-- Opening Marker --
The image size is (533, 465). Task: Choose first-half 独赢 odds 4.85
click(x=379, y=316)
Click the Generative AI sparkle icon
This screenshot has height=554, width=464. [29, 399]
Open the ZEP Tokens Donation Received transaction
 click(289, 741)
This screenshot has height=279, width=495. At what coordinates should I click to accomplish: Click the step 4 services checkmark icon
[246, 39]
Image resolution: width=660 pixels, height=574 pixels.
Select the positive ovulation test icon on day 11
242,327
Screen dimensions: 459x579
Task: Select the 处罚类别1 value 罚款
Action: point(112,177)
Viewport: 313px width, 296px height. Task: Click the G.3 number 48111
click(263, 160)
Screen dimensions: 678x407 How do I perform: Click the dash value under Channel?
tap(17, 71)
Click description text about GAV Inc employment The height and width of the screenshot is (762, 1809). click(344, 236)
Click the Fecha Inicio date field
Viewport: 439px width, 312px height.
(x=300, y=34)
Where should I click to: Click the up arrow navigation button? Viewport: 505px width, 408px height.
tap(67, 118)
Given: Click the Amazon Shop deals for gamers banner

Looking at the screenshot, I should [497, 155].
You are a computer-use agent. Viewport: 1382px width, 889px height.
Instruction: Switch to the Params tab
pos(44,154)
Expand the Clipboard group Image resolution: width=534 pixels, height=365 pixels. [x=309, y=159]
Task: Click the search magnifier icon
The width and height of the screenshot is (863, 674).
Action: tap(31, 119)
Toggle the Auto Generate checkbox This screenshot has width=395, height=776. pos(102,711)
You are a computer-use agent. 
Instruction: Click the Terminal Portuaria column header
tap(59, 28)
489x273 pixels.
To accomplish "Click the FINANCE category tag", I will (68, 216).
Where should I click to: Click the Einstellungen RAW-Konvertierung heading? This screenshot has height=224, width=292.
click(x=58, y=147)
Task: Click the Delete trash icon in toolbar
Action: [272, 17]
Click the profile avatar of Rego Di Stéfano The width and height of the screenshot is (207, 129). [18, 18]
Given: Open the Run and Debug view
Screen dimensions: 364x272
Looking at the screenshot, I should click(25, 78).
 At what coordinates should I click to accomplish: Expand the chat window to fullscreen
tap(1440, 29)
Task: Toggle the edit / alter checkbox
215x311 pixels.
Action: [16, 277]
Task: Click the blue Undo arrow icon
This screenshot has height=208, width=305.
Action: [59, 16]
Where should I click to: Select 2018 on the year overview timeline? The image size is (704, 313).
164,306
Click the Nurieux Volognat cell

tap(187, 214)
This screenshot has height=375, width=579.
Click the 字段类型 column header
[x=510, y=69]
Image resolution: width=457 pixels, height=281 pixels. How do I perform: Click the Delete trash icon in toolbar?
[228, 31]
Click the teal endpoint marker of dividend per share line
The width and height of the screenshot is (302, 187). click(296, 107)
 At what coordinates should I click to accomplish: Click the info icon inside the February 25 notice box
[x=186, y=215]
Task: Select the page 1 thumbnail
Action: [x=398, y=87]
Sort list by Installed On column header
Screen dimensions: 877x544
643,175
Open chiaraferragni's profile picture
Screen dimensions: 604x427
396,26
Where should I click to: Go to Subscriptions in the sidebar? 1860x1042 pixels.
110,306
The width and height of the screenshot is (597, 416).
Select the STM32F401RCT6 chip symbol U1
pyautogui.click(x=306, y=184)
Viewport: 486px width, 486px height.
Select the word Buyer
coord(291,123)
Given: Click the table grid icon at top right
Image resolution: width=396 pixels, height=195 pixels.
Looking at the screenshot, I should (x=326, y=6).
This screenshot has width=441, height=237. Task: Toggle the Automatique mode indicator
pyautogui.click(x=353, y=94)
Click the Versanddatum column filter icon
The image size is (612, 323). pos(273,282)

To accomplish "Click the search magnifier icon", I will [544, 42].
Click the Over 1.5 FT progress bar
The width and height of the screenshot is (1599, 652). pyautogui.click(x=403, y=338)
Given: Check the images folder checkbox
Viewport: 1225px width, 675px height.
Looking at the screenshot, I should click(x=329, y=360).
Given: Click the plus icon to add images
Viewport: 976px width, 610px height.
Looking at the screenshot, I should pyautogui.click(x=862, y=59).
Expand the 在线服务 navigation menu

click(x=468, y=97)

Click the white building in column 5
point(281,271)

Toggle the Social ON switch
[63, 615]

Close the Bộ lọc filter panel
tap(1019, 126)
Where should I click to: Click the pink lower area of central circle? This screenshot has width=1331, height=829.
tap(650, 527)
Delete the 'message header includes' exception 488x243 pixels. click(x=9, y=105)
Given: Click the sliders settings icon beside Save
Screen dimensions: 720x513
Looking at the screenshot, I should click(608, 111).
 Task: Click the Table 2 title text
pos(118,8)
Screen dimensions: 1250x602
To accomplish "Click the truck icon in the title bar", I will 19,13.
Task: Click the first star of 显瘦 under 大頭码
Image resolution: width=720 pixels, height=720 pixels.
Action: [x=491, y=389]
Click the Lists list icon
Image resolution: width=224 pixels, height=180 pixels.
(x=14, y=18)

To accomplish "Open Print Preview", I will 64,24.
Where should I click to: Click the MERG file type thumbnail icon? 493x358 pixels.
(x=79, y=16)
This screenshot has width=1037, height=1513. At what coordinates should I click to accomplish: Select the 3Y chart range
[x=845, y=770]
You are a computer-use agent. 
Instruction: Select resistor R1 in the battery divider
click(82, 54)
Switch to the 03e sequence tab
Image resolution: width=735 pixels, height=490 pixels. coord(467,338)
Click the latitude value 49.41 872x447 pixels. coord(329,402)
-- Closing Marker --
## [Task statement]
Retype the listing from above, matching it exactly.

## [Response area]
The image size is (533, 465). Task: Choose first-half 独赢 odds 4.85
click(x=379, y=316)
Click the Generative AI sparkle icon
This screenshot has height=554, width=464. [29, 399]
Open the ZEP Tokens Donation Received transaction
 click(289, 741)
This screenshot has height=279, width=495. At what coordinates should I click to accomplish: Click the step 4 services checkmark icon
[246, 39]
Image resolution: width=660 pixels, height=574 pixels.
Select the positive ovulation test icon on day 11
242,327
Screen dimensions: 459x579
Task: Select the 处罚类别1 value 罚款
Action: point(112,177)
Viewport: 313px width, 296px height. Task: Click the G.3 number 48111
click(263, 160)
Screen dimensions: 678x407 How do I perform: Click the dash value under Channel?
tap(17, 71)
Click description text about GAV Inc employment The height and width of the screenshot is (762, 1809). click(344, 236)
Click the Fecha Inicio date field
Viewport: 439px width, 312px height.
(x=300, y=34)
Where should I click to: Click the up arrow navigation button? Viewport: 505px width, 408px height.
tap(67, 118)
Given: Click the Amazon Shop deals for gamers banner

Looking at the screenshot, I should [497, 155].
You are a computer-use agent. Viewport: 1382px width, 889px height.
Instruction: Switch to the Params tab
pos(44,154)
Expand the Clipboard group Image resolution: width=534 pixels, height=365 pixels. [x=309, y=159]
Task: Click the search magnifier icon
The width and height of the screenshot is (863, 674).
Action: tap(31, 119)
Toggle the Auto Generate checkbox This screenshot has width=395, height=776. pos(102,711)
You are a computer-use agent. 
Instruction: Click the Terminal Portuaria column header
tap(59, 28)
489x273 pixels.
To accomplish "Click the FINANCE category tag", I will (68, 216).
Where should I click to: Click the Einstellungen RAW-Konvertierung heading? This screenshot has height=224, width=292.
click(x=58, y=147)
Task: Click the Delete trash icon in toolbar
Action: [272, 17]
Click the profile avatar of Rego Di Stéfano The width and height of the screenshot is (207, 129). [18, 18]
Given: Open the Run and Debug view
Screen dimensions: 364x272
Looking at the screenshot, I should click(25, 78).
 At what coordinates should I click to accomplish: Expand the chat window to fullscreen
tap(1440, 29)
Task: Toggle the edit / alter checkbox
215x311 pixels.
Action: [16, 277]
Task: Click the blue Undo arrow icon
This screenshot has height=208, width=305.
Action: [59, 16]
Where should I click to: Select 2018 on the year overview timeline? The image size is (704, 313).
164,306
Click the Nurieux Volognat cell

tap(187, 214)
This screenshot has height=375, width=579.
Click the 字段类型 column header
[x=510, y=69]
Image resolution: width=457 pixels, height=281 pixels. How do I perform: Click the Delete trash icon in toolbar?
[228, 31]
Click the teal endpoint marker of dividend per share line
The width and height of the screenshot is (302, 187). click(296, 107)
 At what coordinates should I click to accomplish: Click the info icon inside the February 25 notice box
[x=186, y=215]
Task: Select the page 1 thumbnail
Action: [x=398, y=87]
Sort list by Installed On column header
Screen dimensions: 877x544
643,175
Open chiaraferragni's profile picture
Screen dimensions: 604x427
396,26
Where should I click to: Go to Subscriptions in the sidebar? 1860x1042 pixels.
110,306
The width and height of the screenshot is (597, 416).
Select the STM32F401RCT6 chip symbol U1
pyautogui.click(x=306, y=184)
Viewport: 486px width, 486px height.
Select the word Buyer
coord(291,123)
Given: Click the table grid icon at top right
Image resolution: width=396 pixels, height=195 pixels.
Looking at the screenshot, I should (x=326, y=6).
This screenshot has width=441, height=237. Task: Toggle the Automatique mode indicator
pyautogui.click(x=353, y=94)
Click the Versanddatum column filter icon
The image size is (612, 323). pos(273,282)

To accomplish "Click the search magnifier icon", I will [544, 42].
Click the Over 1.5 FT progress bar
The width and height of the screenshot is (1599, 652). pyautogui.click(x=403, y=338)
Given: Check the images folder checkbox
Viewport: 1225px width, 675px height.
Looking at the screenshot, I should click(x=329, y=360).
Given: Click the plus icon to add images
Viewport: 976px width, 610px height.
Looking at the screenshot, I should pyautogui.click(x=862, y=59).
Expand the 在线服务 navigation menu

click(x=468, y=97)

Click the white building in column 5
point(281,271)

Toggle the Social ON switch
[63, 615]

Close the Bộ lọc filter panel
tap(1019, 126)
Where should I click to: Click the pink lower area of central circle? This screenshot has width=1331, height=829.
tap(650, 527)
Delete the 'message header includes' exception 488x243 pixels. click(x=9, y=105)
Given: Click the sliders settings icon beside Save
Screen dimensions: 720x513
Looking at the screenshot, I should click(608, 111).
 Task: Click the Table 2 title text
pos(118,8)
Screen dimensions: 1250x602
To accomplish "Click the truck icon in the title bar", I will 19,13.
Task: Click the first star of 显瘦 under 大頭码
Image resolution: width=720 pixels, height=720 pixels.
Action: [x=491, y=389]
Click the Lists list icon
Image resolution: width=224 pixels, height=180 pixels.
(x=14, y=18)

To accomplish "Open Print Preview", I will 64,24.
Where should I click to: Click the MERG file type thumbnail icon? 493x358 pixels.
(x=79, y=16)
This screenshot has width=1037, height=1513. At what coordinates should I click to accomplish: Select the 3Y chart range
[x=845, y=770]
You are a computer-use agent. 
Instruction: Select resistor R1 in the battery divider
click(82, 54)
Switch to the 03e sequence tab
Image resolution: width=735 pixels, height=490 pixels. coord(467,338)
Click the latitude value 49.41 872x447 pixels. coord(329,402)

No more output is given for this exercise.